## [What is being asked]
Your task is to copy the lines of the data below from the line holding "Task: Click the" through the line holding "the Languages translate", inclusive, exactly and with nothing added.

## [Material shown]
==========
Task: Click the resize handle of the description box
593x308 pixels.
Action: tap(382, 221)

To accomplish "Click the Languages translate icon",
==========
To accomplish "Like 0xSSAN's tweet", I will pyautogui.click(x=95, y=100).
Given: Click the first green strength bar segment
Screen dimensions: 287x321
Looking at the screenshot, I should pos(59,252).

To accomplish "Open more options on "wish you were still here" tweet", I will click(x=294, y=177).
==========
## [Response area]
Task: Click the resize handle of the description box
593x308 pixels.
Action: tap(382, 221)

To accomplish "Click the Languages translate icon",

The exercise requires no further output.